## [Stated task]
Print every line from the one containing "The height and" through the end of the lines below, inclusive, reproducing them without changes and omitting the pictures.

## [Material for this task]
==============================
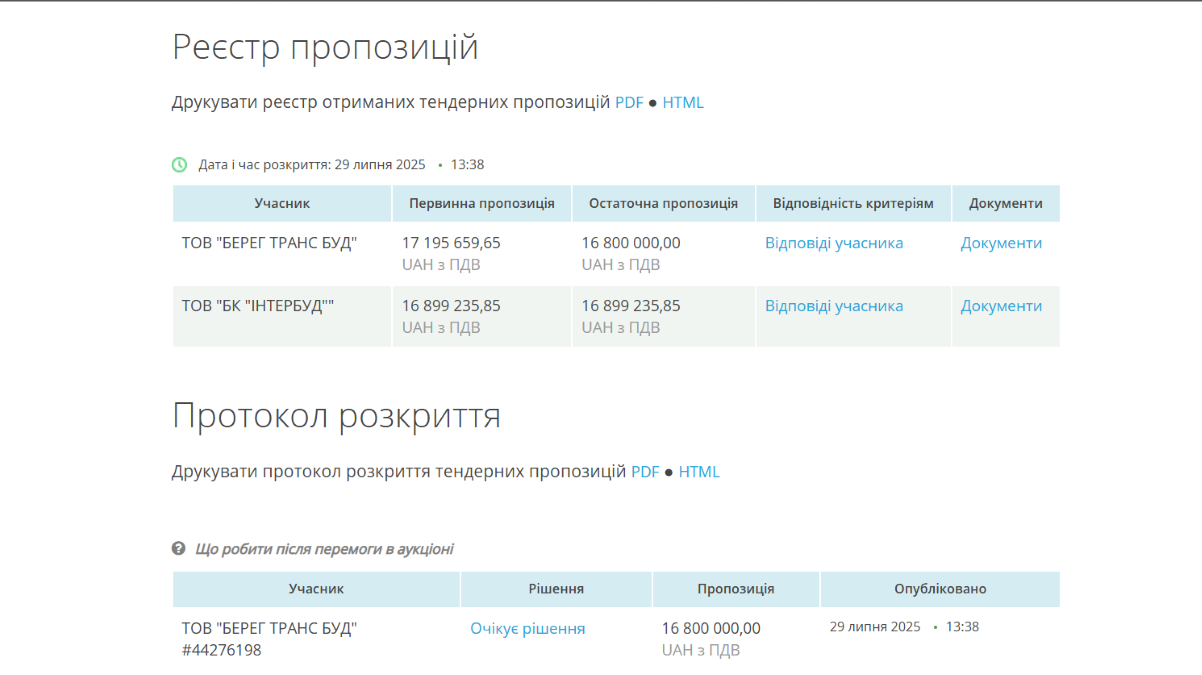
Task: Download the disclosure protocol as PDF
Action: [645, 471]
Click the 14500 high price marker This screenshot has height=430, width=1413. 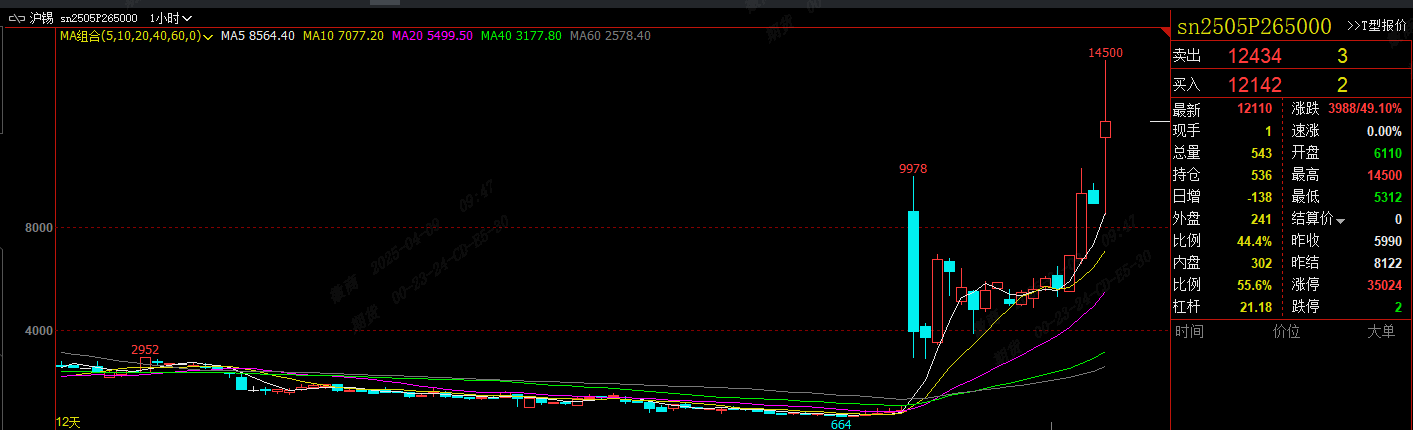[1105, 53]
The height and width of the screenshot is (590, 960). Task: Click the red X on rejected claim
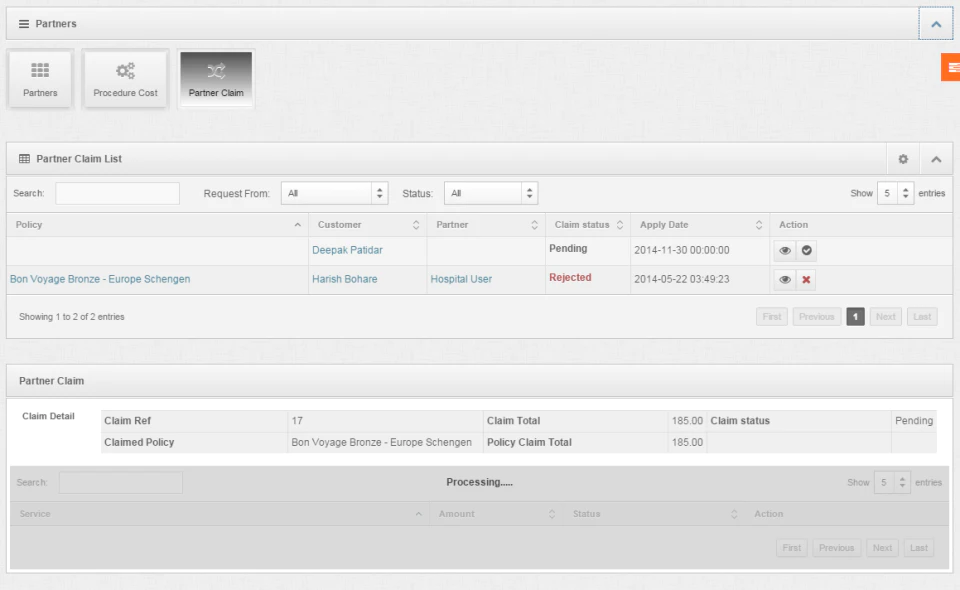(x=806, y=280)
==============================
## [Solution]
The height and width of the screenshot is (590, 960). Task: Click the red X on rejected claim
(x=806, y=280)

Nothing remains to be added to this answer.